La Vita Nova.
Capitolo XVIII
Phénix pensò che
non fosse umano piangere tante lacrime. Nemmeno credeva di averne così tante in
corpo. Si strinse le gambe al petto e un brivido di
freddo la fece tremare. Era chiusa in un vecchio e piccolo magazzino nel ventre
di Parigi, un tempo la sua camera che divideva con
altre zingare. Ma ora era sola, a piangersi addosso e
a maledire chiunque le avesse affibbiato quella vita schifosa in cui era
imprigionata. Era ben consapevole che prima o poi
Lucas sarebbe ricomparso, soprattutto dopo quello che era successo qualche anno
prima, ma non avrebbe mai immaginato che potesse accadere in quel modo; non
avrebbe mai immaginato che Erik le avesse potuto mentire su una verità così
importante per lei. Si era fidata ciecamente di lui, non le aveva mai dato
un’occasione per pensare il contrario; eppure l’aveva ingannata, aveva
abilmente nascosto il suo passato e toccato raramente quel tasto dolente per
evitare di lasciarsi sfuggire qualsiasi cosa potesse compromettere la sua
menzogna.
Claire Louise Giry
aveva sempre detto che lei fosse una maledettissima curiosa, con il vizio di
ascoltare i discorsi altrui. Ma aveva fatto bene
quella notte ad alzarsi dal suo letto per sentire il discorso tra la donna e
Rosette sul suo stato di salute. Anche su quello le avevano mentito. Quando poi
la domestica aveva nominato il Monsieur la curiosità era diventata irrefrenabile e non aveva
impiegato molto a collegare tutti i pezzi di un puzzle che improvvisamente si
erano fatti chiarissimi ai suoi occhi. Il suo volto deturpato era lo stesso di
quel bambino di nove anni che aveva ucciso il padre di Lucas; quello stesso
omicidio che aveva causato la pena di morte ai suoi innocenti genitori.

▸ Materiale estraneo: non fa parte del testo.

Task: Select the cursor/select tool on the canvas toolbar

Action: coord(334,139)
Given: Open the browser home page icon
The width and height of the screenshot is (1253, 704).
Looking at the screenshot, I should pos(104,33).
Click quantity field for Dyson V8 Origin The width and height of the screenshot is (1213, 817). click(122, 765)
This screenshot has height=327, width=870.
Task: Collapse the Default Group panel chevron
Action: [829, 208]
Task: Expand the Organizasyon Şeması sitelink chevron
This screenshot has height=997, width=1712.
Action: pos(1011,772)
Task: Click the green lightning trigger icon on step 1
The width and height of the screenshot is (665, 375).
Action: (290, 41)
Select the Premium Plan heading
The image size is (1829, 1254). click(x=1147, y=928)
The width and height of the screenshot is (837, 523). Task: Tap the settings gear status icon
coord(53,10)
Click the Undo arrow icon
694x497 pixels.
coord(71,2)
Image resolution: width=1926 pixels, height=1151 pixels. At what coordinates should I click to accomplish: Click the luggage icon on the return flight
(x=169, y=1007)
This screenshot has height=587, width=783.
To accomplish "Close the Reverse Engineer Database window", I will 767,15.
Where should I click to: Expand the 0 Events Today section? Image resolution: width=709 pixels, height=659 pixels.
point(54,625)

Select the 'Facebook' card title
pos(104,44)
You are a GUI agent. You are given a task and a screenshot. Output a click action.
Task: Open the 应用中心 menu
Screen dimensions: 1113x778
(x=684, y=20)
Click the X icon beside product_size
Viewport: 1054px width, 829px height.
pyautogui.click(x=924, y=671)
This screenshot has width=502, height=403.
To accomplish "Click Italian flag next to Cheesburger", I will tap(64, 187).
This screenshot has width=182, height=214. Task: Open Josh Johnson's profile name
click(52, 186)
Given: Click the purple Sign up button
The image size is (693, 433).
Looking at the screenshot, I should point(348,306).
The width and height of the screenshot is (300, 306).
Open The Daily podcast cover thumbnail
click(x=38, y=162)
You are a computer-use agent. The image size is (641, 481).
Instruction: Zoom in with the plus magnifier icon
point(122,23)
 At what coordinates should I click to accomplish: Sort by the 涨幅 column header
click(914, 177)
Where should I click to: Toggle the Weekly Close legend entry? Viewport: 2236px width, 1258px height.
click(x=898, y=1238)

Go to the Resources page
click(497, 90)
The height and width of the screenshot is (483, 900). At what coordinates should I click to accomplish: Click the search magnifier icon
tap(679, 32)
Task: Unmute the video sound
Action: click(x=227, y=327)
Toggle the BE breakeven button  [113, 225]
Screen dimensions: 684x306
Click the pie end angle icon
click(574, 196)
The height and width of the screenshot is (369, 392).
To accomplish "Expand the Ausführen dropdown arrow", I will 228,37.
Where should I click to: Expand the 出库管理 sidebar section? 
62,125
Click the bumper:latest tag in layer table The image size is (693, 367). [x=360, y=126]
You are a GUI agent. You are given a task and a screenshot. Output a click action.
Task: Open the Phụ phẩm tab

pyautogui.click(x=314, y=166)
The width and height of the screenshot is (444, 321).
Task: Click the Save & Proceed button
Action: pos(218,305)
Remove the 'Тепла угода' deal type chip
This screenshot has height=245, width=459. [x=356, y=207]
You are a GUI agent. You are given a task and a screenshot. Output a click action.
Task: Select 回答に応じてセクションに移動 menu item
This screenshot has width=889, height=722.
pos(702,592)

Ancora
stentava a crederci.
Possibile che tutto
quello che avevano condiviso insieme fosse solo una bugia? Che fosse solo un
meschino metodo per rabbonirla in vista della scoperta della verità? Un modo
come un altro per rinfacciarle tutto l’aiuto che le aveva dato in cambio del
suo perdono? No, non l’avrebbe mai perdonato. Mai.
Un rumore di passi
affrettati le fece alzare il capo dalle ginocchia e rimase in attesa di sentire
altro. Anche il piccolo Dante si svegliò dal suo sonnellino, drizzando le
orecchie in ascolto. Forse Lucas era tornato per scambiare due parole dopo
tutto quel tempo?
Non sentì altro, se
non il ticchettio di qualche goccia che scivolava giù dalle pareti umide.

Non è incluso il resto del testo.